→ Problem details
Continue the article on Project Circleg's recycled-plastic prosthetic legs, starting after its final sentence.

→ Source text
Affordable prosthetics made from recycled plastic waste

The initiative Project Circleg aims to fight the world’s plastic pollution as well as help people in need of prostheses by producing low cost lower-limb prosthetics made from recycled plastic.

The prosthetic leg system is designed for the needs and circumstances of amputees in less developed countries. These countries often lack proper healthcare, have high traffic or armed conflicts, causing a high demand for prosthetic limbs.

The Ellen MacArthur Foundation estimates that 72% of the annually produced plastic packaging worldwide ends up in nature or on landfills, landfills that are often found in less developed countries. By using locally available plastic waste, the Circleg prosthesis can reduce material cost with up to 50%.

The first prototype of the leg was developed as part of a bachelor degree industrial design at the Zurich University of the Arts in Switzerland. In March 2018, Project Circleg’s co-founders Fabian Engel and Simon Oschwald went on a research trip to Kenya for insights into the country’s existing recycling industries as well as to discuss the needs and wishes of amputees for their prosthetics.

→ Given records
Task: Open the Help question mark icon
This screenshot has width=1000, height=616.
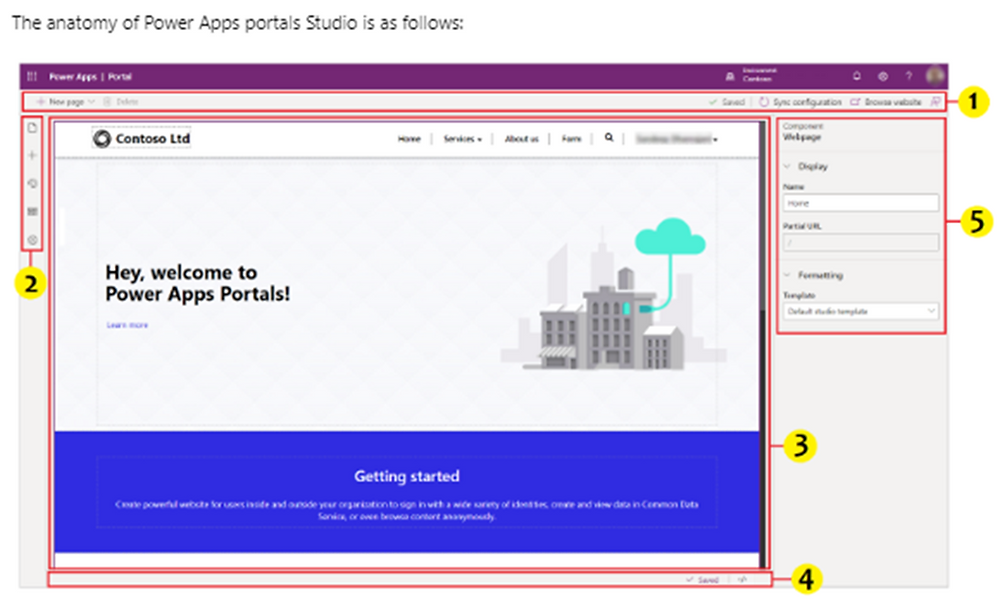Action: 909,76
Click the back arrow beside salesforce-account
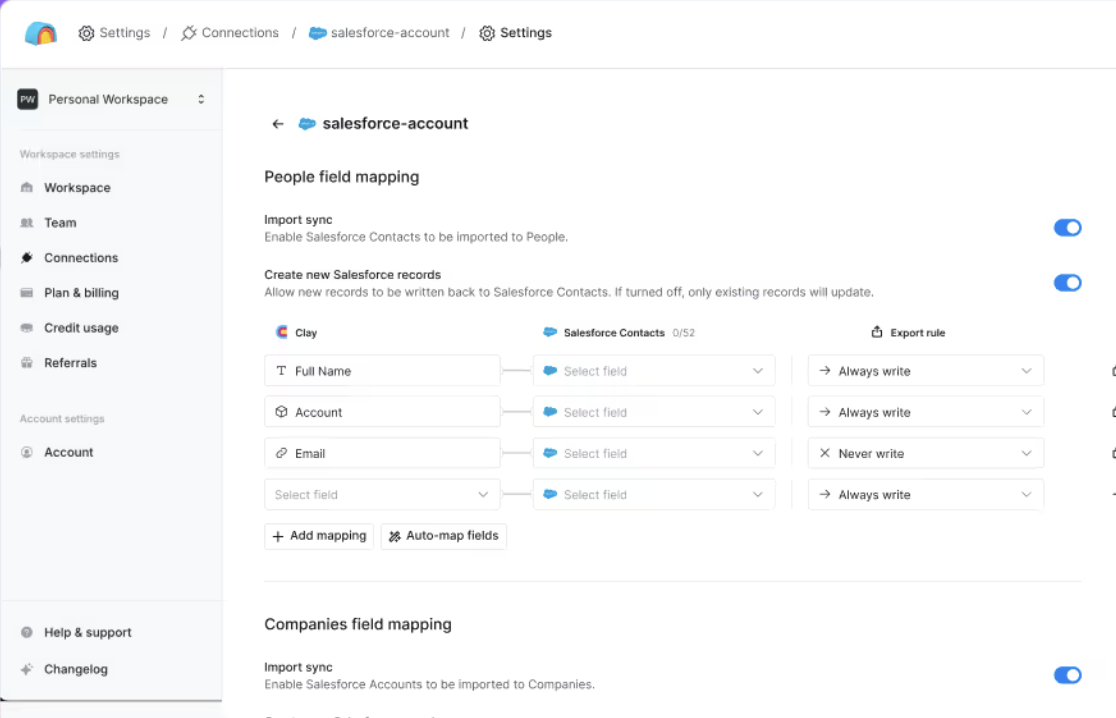This screenshot has height=718, width=1116. pyautogui.click(x=278, y=124)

→ Result of this exercise
“We aim at bringing to market affordable, high-functional prosthetics for patients of all levels of mobility and with a low to medium income,” the founders state.

The holistic approach of Project Circleg is based on the circular economy. Post-consumer plastic waste is used as an inexpensive resource for the production of prosthetics to simultaneously satisfy a social demand and tackle an environmental issue. Additionally, by recycling plastic waste and producing locally, the Circleg prosthetic solution creates jobs in the country and secures the livelihood for local people and their families.

The prosthetics are made from polypropylene (PP) post-consumer waste, reinforced with glass fibres. The composite material meets the requirements of a lower-limb prosthetics.

Project Circleg aims to develop and supply all components of a complete prosthesis for lower-limb amputees around the world. The limb is especially designed for people in less developed countries. It can be adjusted to the user’s body and the modular design allows for the use of customised colours.

The knee joint is equipped with a mechanism that swings the leg forward while walking, in order to avoid tripping. A protection cap protects the knee against dirt when kneeling. The ankle joint allows for a squatting position, often necessary for using the toilet in the less developed countries.

All parts of the limbs are manufactured by injection moulding or extrusion. The production process is based on existing manufacturing and recycling processes in less developed countries.